New program helps domestic violence, sex assault victims locate shelter

Local

Summer Stephan

SAN DIEGO (CNS) – A national online program that locates available shelter space for victims of domestic violence, human trafficking and sexual assault is being expanded into San Diego County, the San Diego County District Attorney’s Office announced Tuesday.

Shelter requests will be forwarded to an online network of organizations across the county — dubbed the SoCal Safe Shelter Collaborative — that will locate available shelter beds among the participating organizations.

The District Attorney’s Office says 25 organizations have signed on to the program so far, “with additional groups joining each week,” and nearly 400 safe shelter beds available throughout the system at present.

The program will narrow down the list of shelters with possible availability within 30 minutes or less, expediting a process that can typically take up to several days for victims in immediate need.

Finding available shelter space has been additionally complicated by the COVID-19 pandemic, which has forced shelters to reduce capacity in order to provide social distancing or close their doors and transition entirely to telephone or online services.

“In our work to serve survivors of human trafficking, locating safe shelter is one of the greatest challenges faced by service providers,” said Ginger Shaw of California Against Slavery. “We feel optimistic that this new program will make that process much faster and easier for survivors and the staff working to help them.”

Officials from the DA’s Office say trained staff will collect relevant information from survivors, including whether they have minor children living with them or disabilities that require special accommodation.

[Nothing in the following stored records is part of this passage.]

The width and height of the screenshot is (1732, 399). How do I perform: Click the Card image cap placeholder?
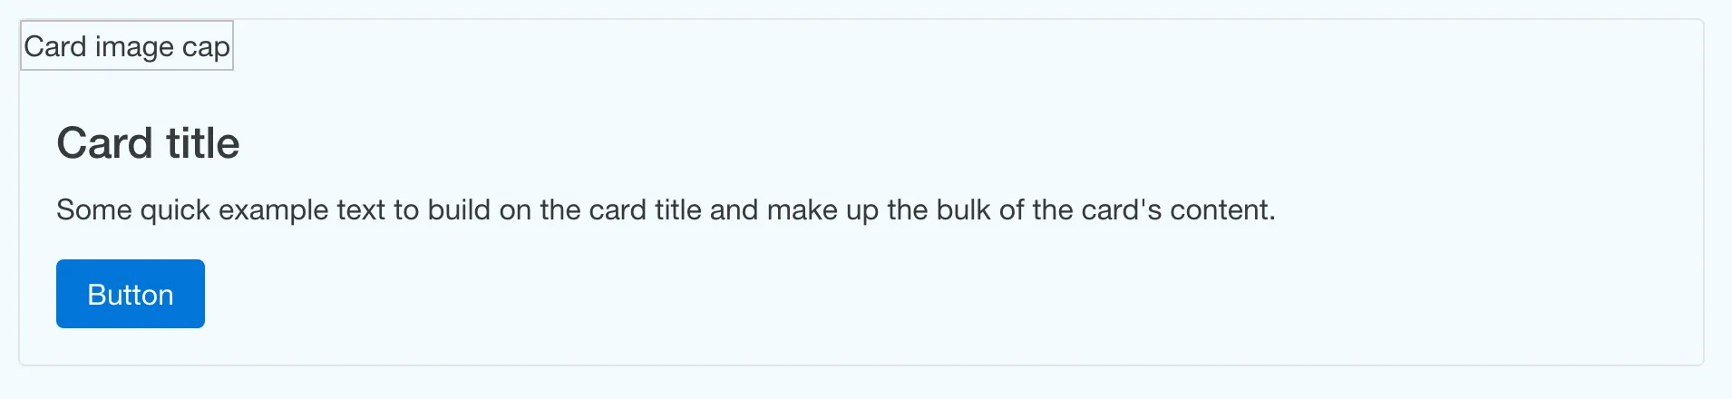(x=127, y=45)
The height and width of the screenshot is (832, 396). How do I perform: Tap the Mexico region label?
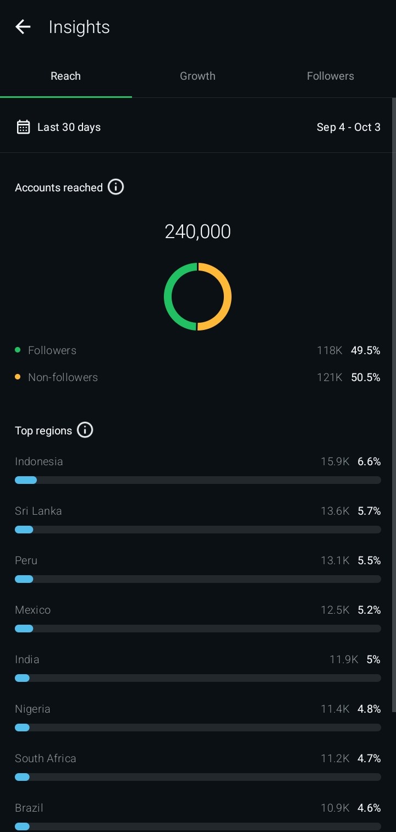33,610
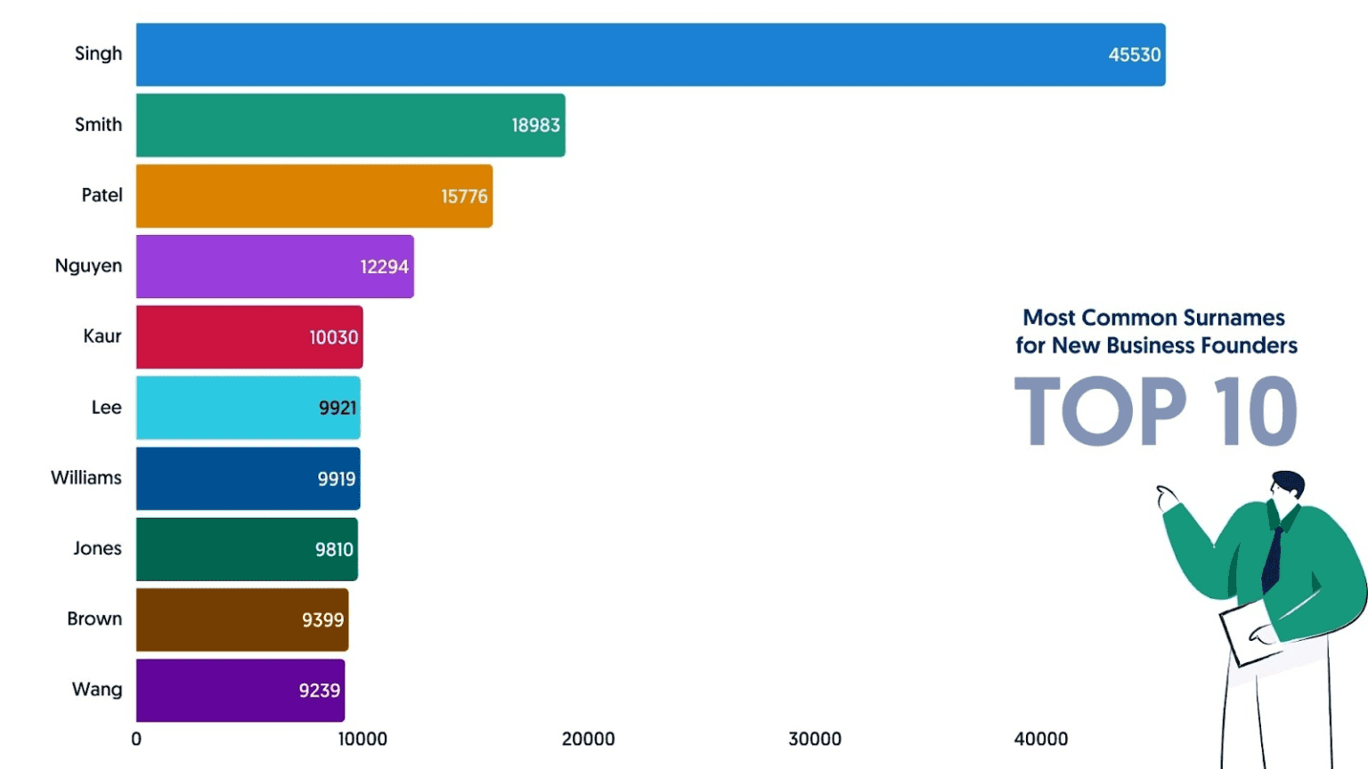Select the dark blue Williams bar
The image size is (1368, 769).
point(248,479)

If no shelter openings are available, a SafeNight hotel app is also available, allowing shelters to quickly fundraise for emergency hotel stays.

“Making calls to find a shelter or support may be especially difficult for victims living with their abusers during the ongoing pandemic,” District Attorney Summer Stephan said. “If they need safe shelter and are ready to leave, we need to be prepared to make that a smooth process. We never want to leave a victim on their own to make endless calls to locate shelter, or worse, to come up with no options.”

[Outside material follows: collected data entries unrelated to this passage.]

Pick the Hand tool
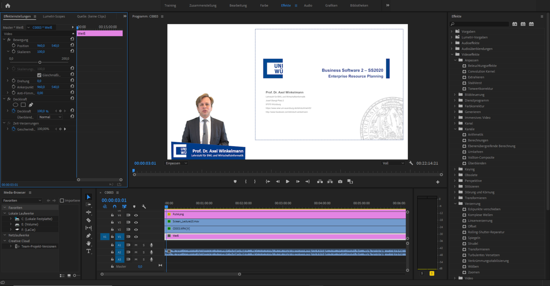 click(89, 243)
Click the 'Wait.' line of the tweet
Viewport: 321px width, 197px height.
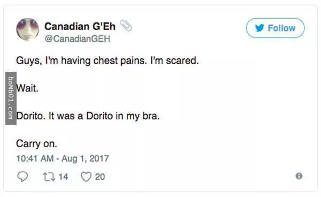pos(27,88)
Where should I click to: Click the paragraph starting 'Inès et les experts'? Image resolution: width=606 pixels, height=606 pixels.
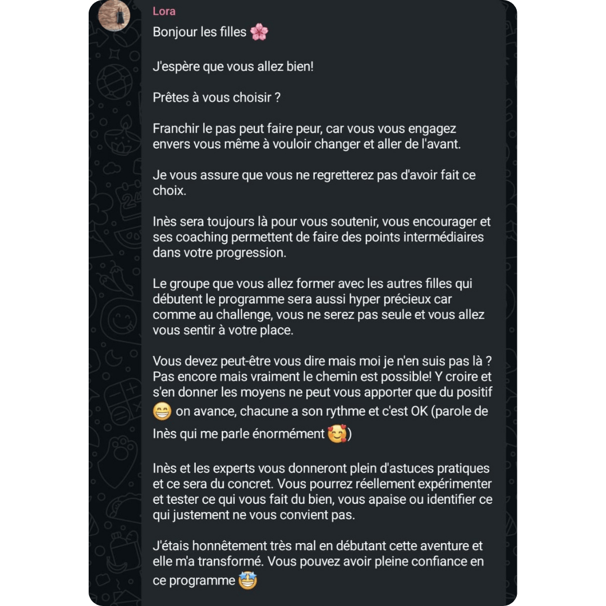(322, 492)
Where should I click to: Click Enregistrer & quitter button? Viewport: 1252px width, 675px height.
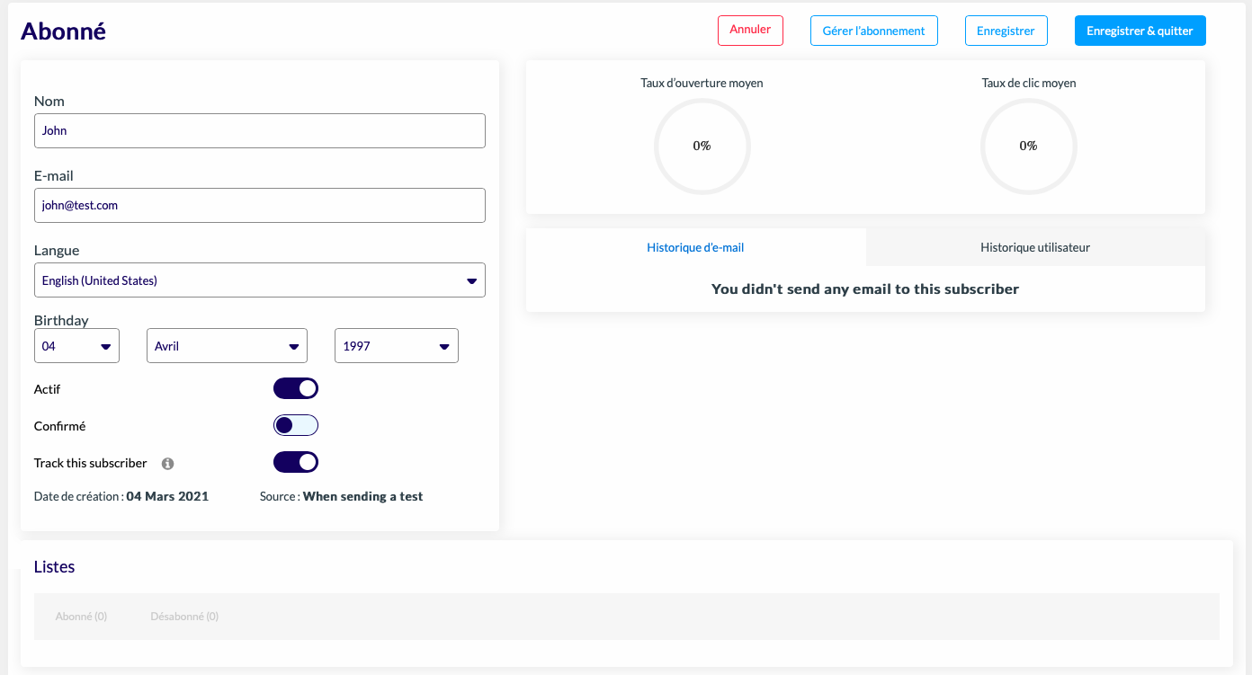point(1140,31)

Stephan said the program will also prevent victims from being forced to recount their stories of abuse innumerable times in their attempts to find shelter space.

“By reducing the number of calls a survivor makes for shelter, we are hoping to mitigate re-traumatization by the system,” Stephan said. “Every time a survivor must re-tell their story, they are reliving that abuse.”

A list of safe shelter referral programs is available at preventdv1.org/socal-safe-shelter-collaborative. Victims can get in touch with staff from these organizations, which will use the SoCal Safe Shelter Collaborative program to find available shelter space.

A victim assistance number is also available at 619-531-4041.